Тем временем Лонгвиль прислал в Руанский парламент письмо с объяснением своей политической позиции. Вопреки мнению Фокона де Ри, предлагавшего отослать этот документ королю нераспечатанным, парламентарии все же провели 18 января слушание послания, — правда, от его обсуждения они воздержались.
Правительство хотело определенности, и в Нормандию был послан отряд опытного военачальника графа Анри д'Аркура (1601–1666, главный шталмейстер королевского двора, младший брат д'Эльбефа — и эти братья оказались в разных лагерях). Д'Аркур получил «комиссию» на размещение гарнизонов в тех городах, где он сочтет необходимым. 18 января он подступил к Руану, и Фокон де Ри отдал распоряжение капитанам милиции на следующий день впустить в город отряд графа.

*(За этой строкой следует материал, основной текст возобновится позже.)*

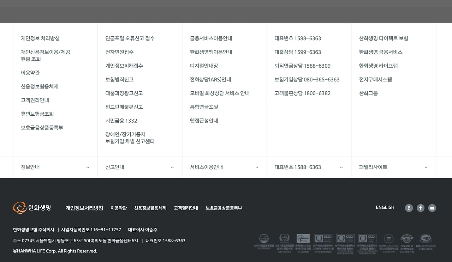Open the Hanwha Life YouTube channel
Viewport: 452px width, 262px height.
tap(432, 208)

Сторонникам Лонгвиля стало об этом известно…
Утром 19 января «забили барабаны, и горожане стали собираться под командой своих капитанов; народ начал волноваться, будучи убежден, что граф д'Аркур поместит в Руане гарнизон, установит здесь, как и во всей Нормандии, новые налоги, и город окажется в центре военных действий (имелось в виду, что после занятия д'Аркуром Руана сюда может переехать весь двор. —
В этой тревожной обстановке советники Апелляционной палаты навязали парламенту обсуждение вопроса, впускать ли в Руан д'Аркура. Фокон де Ри снова проявил слабость, отменив свое вчерашнее решение: он приказал до окончания дискуссии д'Аркура в город не впускать, графа же просил прислать в парламент свою «комиссию», а самому пока остановиться в предместьях. Обсуждение затянулось на два дня: в первый день сторонники Лонгвиля, чтобы выиграть время, ссылались на необходимость узнать мнение других суверенных палат Нормандии (Счетной и Налоговой), а те стали предлагать созвать расширенную городскую ассамблею. Народное волнение нарастало: видеть солдат в городе не хотел никто, да и репрессии 1640 г. отнюдь не изгладились из памяти.
Утром 20 января «некие лица, не из числа парламентских оффисье… возбудили волнения среди суконщиков и крючников, и эта чернь в большом многолюдстве собралась перед домом первого президента и всячески оскорбляла его, когда он ехал в парламент», затем эта толпа осталась во дворе здания парламента «и сильно шумела все время, пока продолжалось обсуждение»[702]. Растерявшийся и запуганный Фокон де Ри, даже не подсчитав голосов, объявил о принятом решении не впускать в город королевский гарнизон. На другой день он написал королеве, что «нажимать» на Руан сейчас опасно и достаточно будет удовлетвориться его «нейтралитетом», который горожане могут отстоять собственными силами. Министры сделали вид, что довольны этим разъяснением, надеясь, что ворота Руана будут закрыты также и для Лонгвиля.